We checked the badcase in the results, most of which were caused by the word “UNK” which represents low frequency words. Besides, many word slots are also infrequent in the mislabeling results. It can be speculated that due to the limit of the data size, the training data could not cover all the cases well, especially for words and word slots with low frequency. In future missions, we will scale the size of the data set and adopt a deeper RNN model to further improve the performance of our model.
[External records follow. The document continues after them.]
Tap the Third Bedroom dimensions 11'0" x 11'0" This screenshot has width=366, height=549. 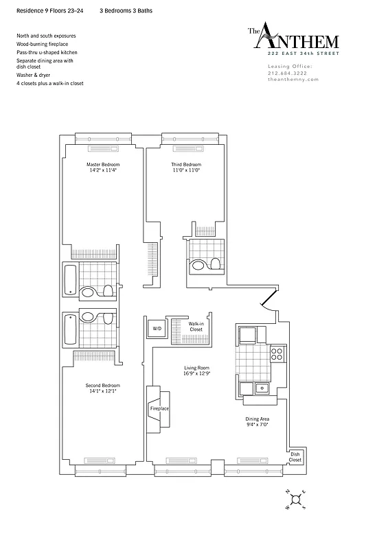point(186,170)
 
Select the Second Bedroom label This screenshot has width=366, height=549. point(101,386)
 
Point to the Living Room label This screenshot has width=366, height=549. point(196,368)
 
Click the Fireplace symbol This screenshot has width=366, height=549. point(159,408)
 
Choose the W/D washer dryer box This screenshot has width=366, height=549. point(157,329)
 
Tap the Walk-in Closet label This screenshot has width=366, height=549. point(196,327)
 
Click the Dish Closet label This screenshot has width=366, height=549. point(295,456)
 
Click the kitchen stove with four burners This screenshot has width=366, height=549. point(277,355)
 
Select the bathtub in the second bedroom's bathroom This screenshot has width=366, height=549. point(71,329)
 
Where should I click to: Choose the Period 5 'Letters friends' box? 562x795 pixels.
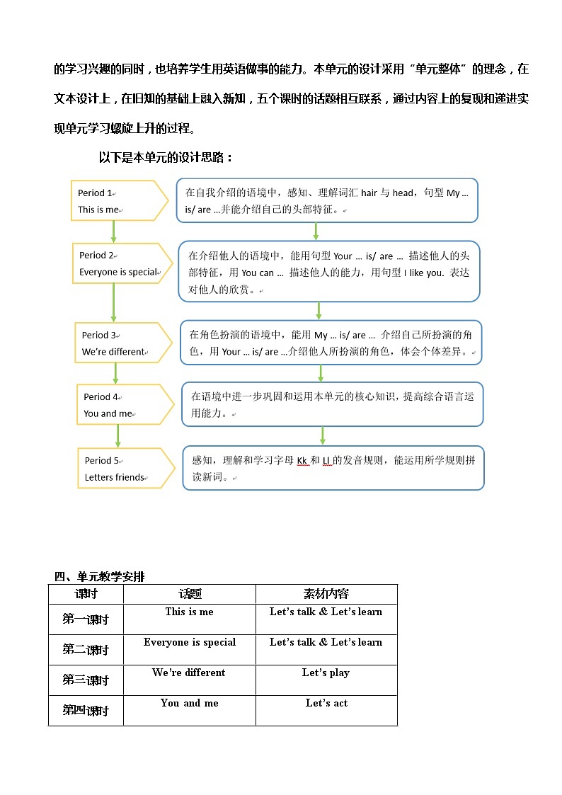click(125, 469)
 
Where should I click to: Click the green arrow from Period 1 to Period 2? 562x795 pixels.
click(113, 231)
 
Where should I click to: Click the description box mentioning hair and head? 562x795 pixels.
click(326, 200)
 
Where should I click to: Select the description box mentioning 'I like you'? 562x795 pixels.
click(329, 272)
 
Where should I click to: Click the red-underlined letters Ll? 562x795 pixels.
click(326, 460)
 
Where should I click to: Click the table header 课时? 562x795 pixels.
click(86, 594)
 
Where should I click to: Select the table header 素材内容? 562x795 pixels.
click(326, 594)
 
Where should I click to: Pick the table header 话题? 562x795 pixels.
click(190, 594)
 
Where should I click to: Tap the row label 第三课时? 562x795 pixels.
click(86, 680)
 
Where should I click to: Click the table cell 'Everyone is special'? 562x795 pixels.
click(190, 642)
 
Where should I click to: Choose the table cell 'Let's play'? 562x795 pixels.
click(326, 673)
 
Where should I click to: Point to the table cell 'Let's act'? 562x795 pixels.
click(326, 703)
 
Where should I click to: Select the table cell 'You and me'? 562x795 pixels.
click(190, 703)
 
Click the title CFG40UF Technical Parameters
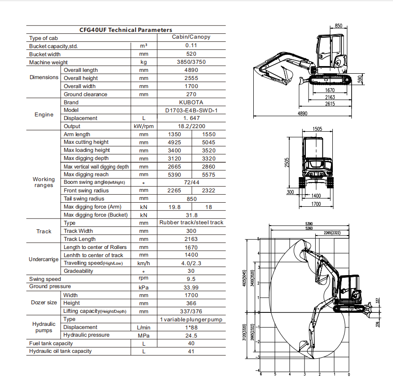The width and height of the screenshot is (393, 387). [126, 30]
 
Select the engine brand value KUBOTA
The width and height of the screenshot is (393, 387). [191, 102]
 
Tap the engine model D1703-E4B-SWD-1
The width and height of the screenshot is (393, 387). [191, 111]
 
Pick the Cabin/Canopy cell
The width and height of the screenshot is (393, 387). [191, 37]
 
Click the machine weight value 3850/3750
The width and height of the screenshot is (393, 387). [191, 62]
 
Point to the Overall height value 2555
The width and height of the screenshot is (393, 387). [191, 78]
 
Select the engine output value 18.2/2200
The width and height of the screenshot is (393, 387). [191, 126]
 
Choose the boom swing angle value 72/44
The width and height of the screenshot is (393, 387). [191, 182]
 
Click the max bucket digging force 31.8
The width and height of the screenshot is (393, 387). [191, 215]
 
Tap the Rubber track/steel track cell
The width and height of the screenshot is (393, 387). [191, 222]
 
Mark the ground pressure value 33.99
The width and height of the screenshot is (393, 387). [191, 287]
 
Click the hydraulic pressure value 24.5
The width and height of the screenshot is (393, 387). [191, 335]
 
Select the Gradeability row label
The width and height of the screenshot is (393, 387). [79, 271]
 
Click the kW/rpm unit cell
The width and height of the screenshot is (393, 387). [143, 126]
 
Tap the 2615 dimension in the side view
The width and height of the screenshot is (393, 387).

The experimental results show the effectiveness of our proposed method. But it still has shortcoming on identifying multiple tags. In the next work, we will replace the softmax function in the output layer with multiple classifier, so that a word can be labeled multiple tags. In this way, the word tagging process can be transformed into a multi-classification problem, which can solve the problem of multiple tags. Although, our model can enhance the effect of word slot words, the associations between word slots and sentence intent still require refinement in next works.

5 Conclusion

In this paper, we explored a tagging strategy and investigated the end-to-end RNN models to jointly extract of intent and word slots. We further improved our joint tagging strategy model with the attention mechanism to solve the problem of diversified relationship between word slots and intentions. Based on our tagging strategy model, the joint task of intent detection and word slot extraction is greatly simplified as only one sequence tagging model needs to be trained and deployed. We conduct experiments on a public dataset and the experimental results show that our joint model achieved better performance on the benchmark ATIS task compared with most of the existing pipelined and joint models for both independent and joint extraction task.